Whole Foods’ Core Values and Strategy
The core values of Whole Foods markets are established keeping in mind most of the individuals. Definitely the customers would like to know that the food and supporting goods they are purchasing are from legal and ethical business. If the company does not take into consideration these values lot of negative publicity will be there that will have great impact on the profitability and growth of the company (Barron). Further, the company will require lot of energy and time to provide training to their employees and managers for regaining the values. The company makes the ‘feel good’ regarding the business and its influence can enhance the society at the time of pursuing the profit. Further, the company is dedicated to the mission of “whole foods, whole planet and whole people’. Other strategies of the company are –
- The growth strategy of the company shifted from acquisitions and the management has experienced the improvements in the same store sales that continued the new openings to fulfil its primary opportunities for growth.
- The company has the vision for the future and the comprehensive strategy for implementing those visions. The company is further proud for their efforts in long-term concrete changes with regard to the business as the usual approach to environment, health and foods (Schniederjans et al.).
- The company supports and advocates naturally raised poultry and meat.
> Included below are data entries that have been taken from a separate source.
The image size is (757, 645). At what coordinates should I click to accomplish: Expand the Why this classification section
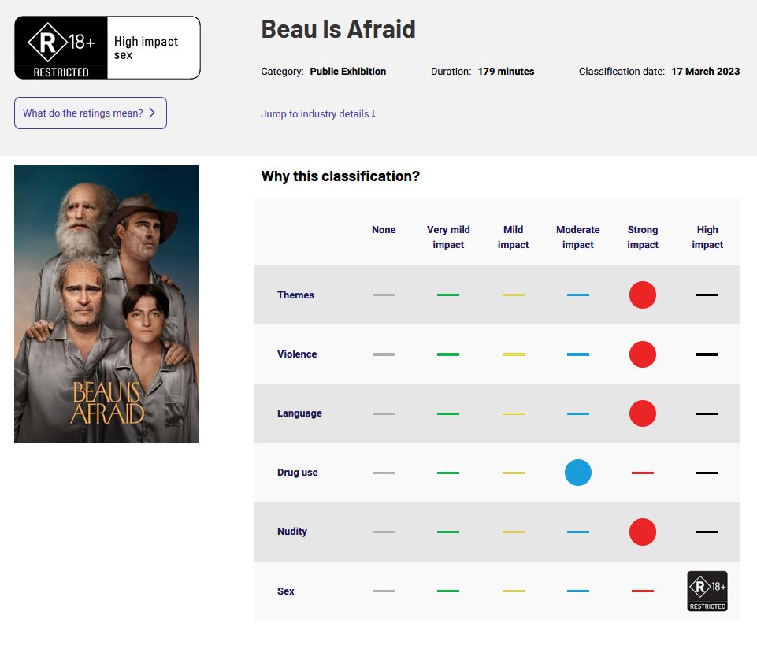[x=340, y=176]
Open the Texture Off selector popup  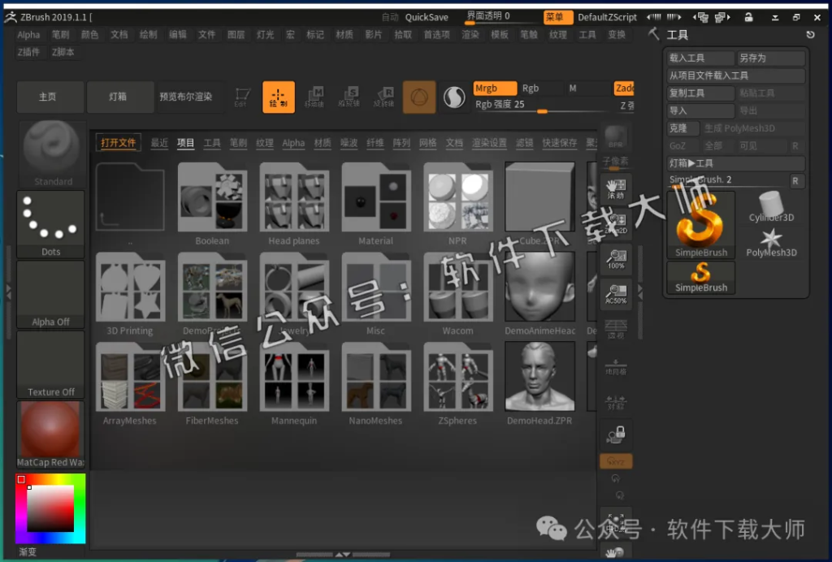[x=50, y=364]
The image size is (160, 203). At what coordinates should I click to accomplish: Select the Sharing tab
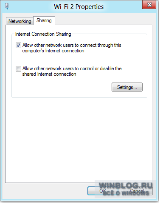coord(44,20)
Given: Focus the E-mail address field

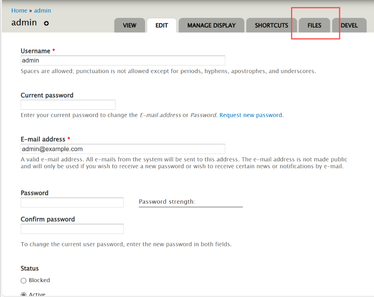Looking at the screenshot, I should (x=123, y=149).
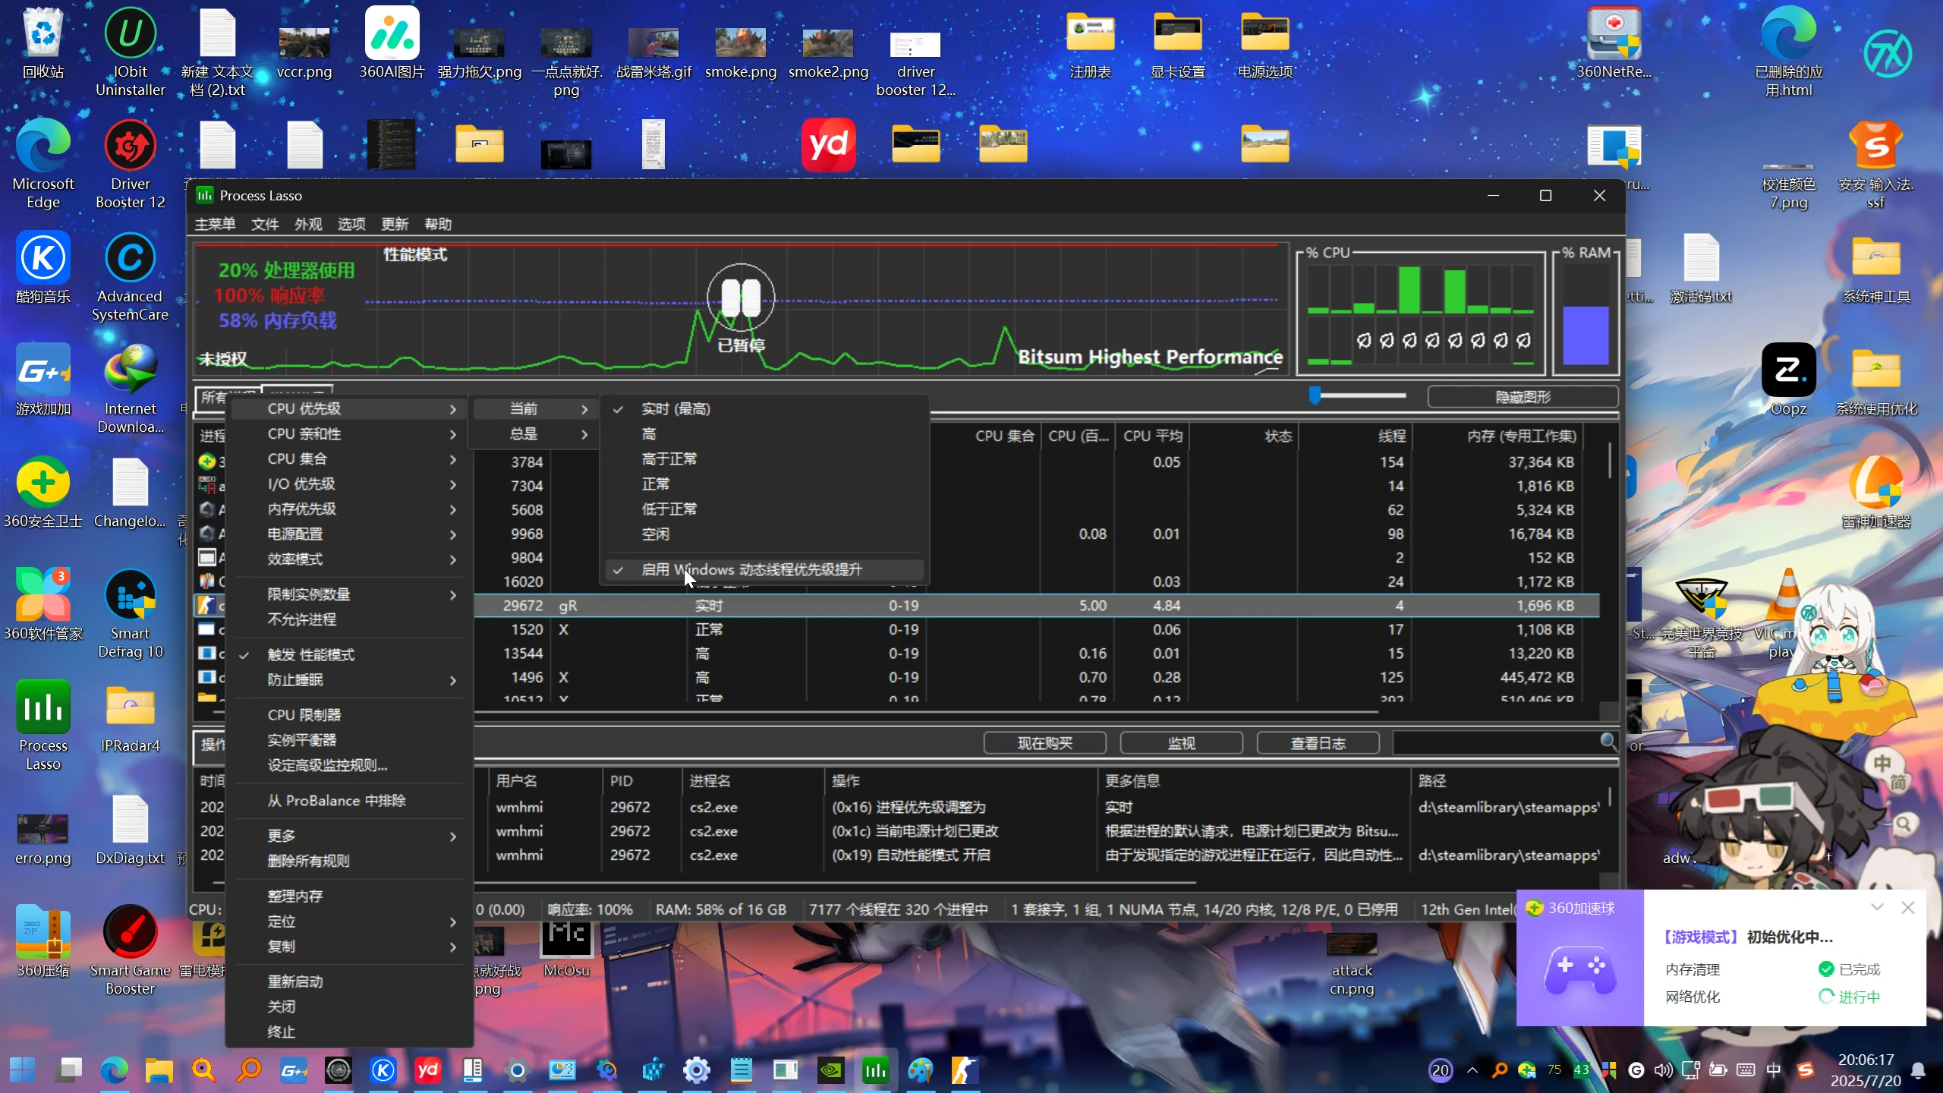Image resolution: width=1943 pixels, height=1093 pixels.
Task: Toggle 启用 Windows 动态线程优先级提升 option
Action: [751, 569]
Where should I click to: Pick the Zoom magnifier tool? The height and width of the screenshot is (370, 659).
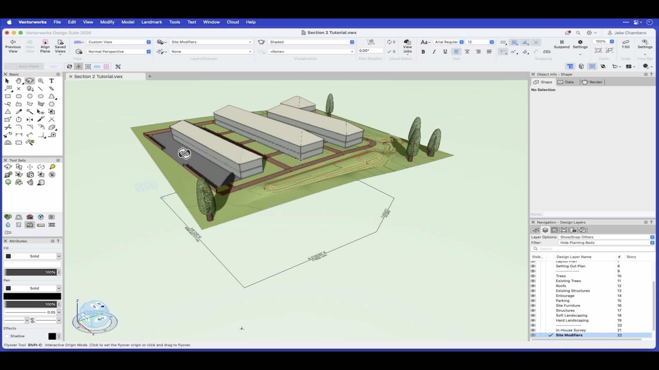pos(41,81)
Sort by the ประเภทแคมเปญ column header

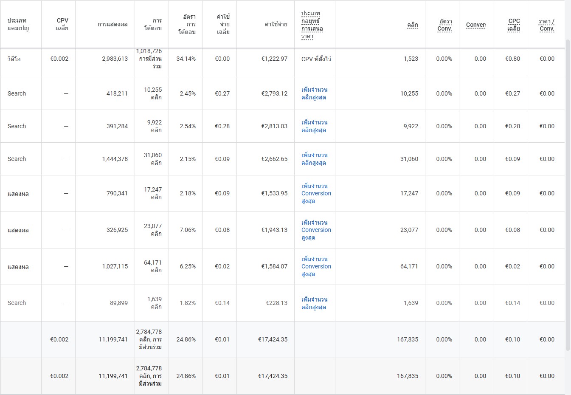click(x=18, y=24)
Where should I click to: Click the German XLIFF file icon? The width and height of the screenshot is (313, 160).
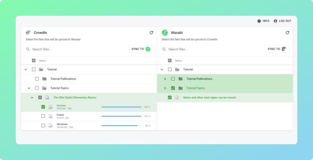51,107
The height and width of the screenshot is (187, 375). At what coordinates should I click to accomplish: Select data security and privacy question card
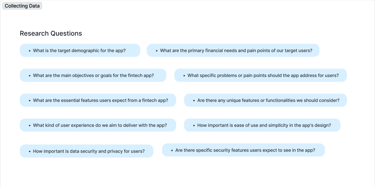tap(87, 151)
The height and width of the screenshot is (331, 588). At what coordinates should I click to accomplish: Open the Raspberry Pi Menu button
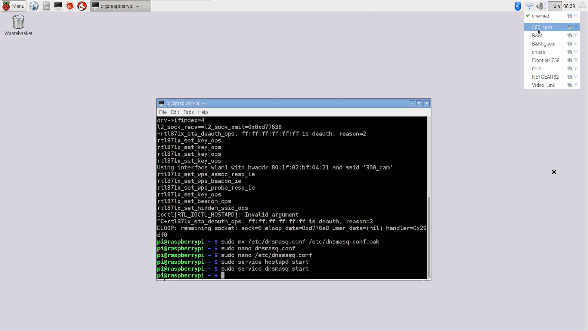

Apart from this the consumers are informed regarding their concerns about the added antibiotics and hormones and give their consumers an option to purchase the hormone free and antibiotic free foods.
- It encourages using of products that is less toxic and educates the customers regarding positive impact of improvement in water and air quality through usages of the alternative products.
- Apart from leading in the retail sector of the organic foods, it helps in formulation of organic standards through the participation as sole retail representative under the National Organic Standards Boards. This strategy leads to sustainable future to represent in construction, enforcement and definition of sustainable regulation and legislation (Kafetzopoulos et al.). It has the desire for straightforward and clear regulatory transparency and answers to assist in gaining sustainability.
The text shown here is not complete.